This year I’m celebrating the holidays with a “12 Days of Christmas” series on the abundances of our kitchen and garden. Share your experiences, too, and happy holidays!
Applesauce. It’s yellow and uniform, right?
Au contraire, my Joy of Cooking disciple. You *do* have a copy of the Joy of Cooking, don’t you? If not, allow me to hint that you might have been very good this year and deserve a very helpful cookbook as a New Year’s gift. If you were put off by all the criticism of Joy of Cooking in the recent film “Julie & Julia,” allow me to point out that I bought the book on the strength of a chef and culinary instructor at a New York City French cooking school … who relied on Joy of Cooking for the school bakery’s phenomenal bran muffins. It is a great resource to have.

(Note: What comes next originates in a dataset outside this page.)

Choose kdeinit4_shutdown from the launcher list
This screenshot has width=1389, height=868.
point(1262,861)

Now that that’s over, open your cookbook to the applesauce recipe. So simple. So straightforward. So perfect a thing to make with some of the many pecks of apples we received from our CSA this fall. (A peck, by the way, is two dry gallons, or 1/4 bushel.)

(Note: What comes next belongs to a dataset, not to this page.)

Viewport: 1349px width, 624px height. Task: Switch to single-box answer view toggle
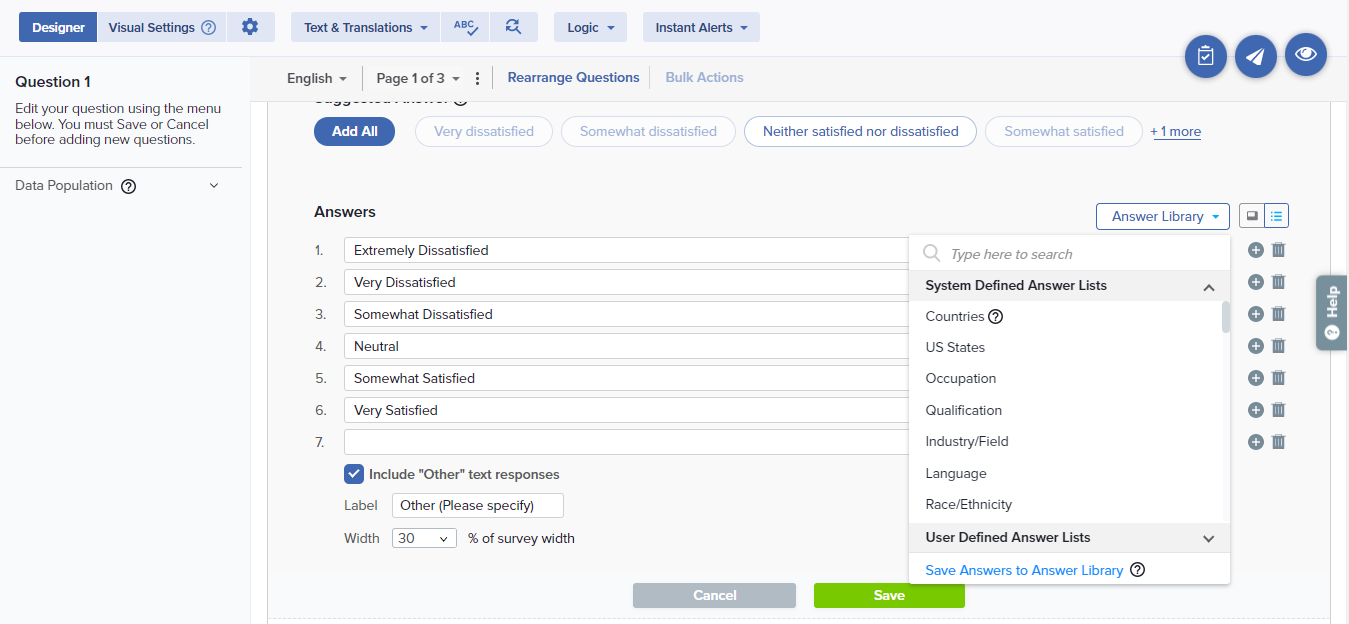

In my case, I did not even peel all my apples, to retain some of the pectin-y goodness and lend a beautiful pink color. I stirred up a big pot and simmered it on the stove. It finished cooking as my eight-year-old and a visiting friend came upstairs seeking snacks.
“Applesauce?!” They looked at me, aghast, when I offered it (what did I think they were – babies?), but the cinnamon aroma was reeling them in.
“Just try it,” I cajoled. We sat down to warm bowls. They had seconds, then thirds.
We have eaten it warm for dessert, for breakfast with granola, stirred into yogurt or oatmeal. Dessert, guilt-free, any time of day, one comforting pink spoonful at a time.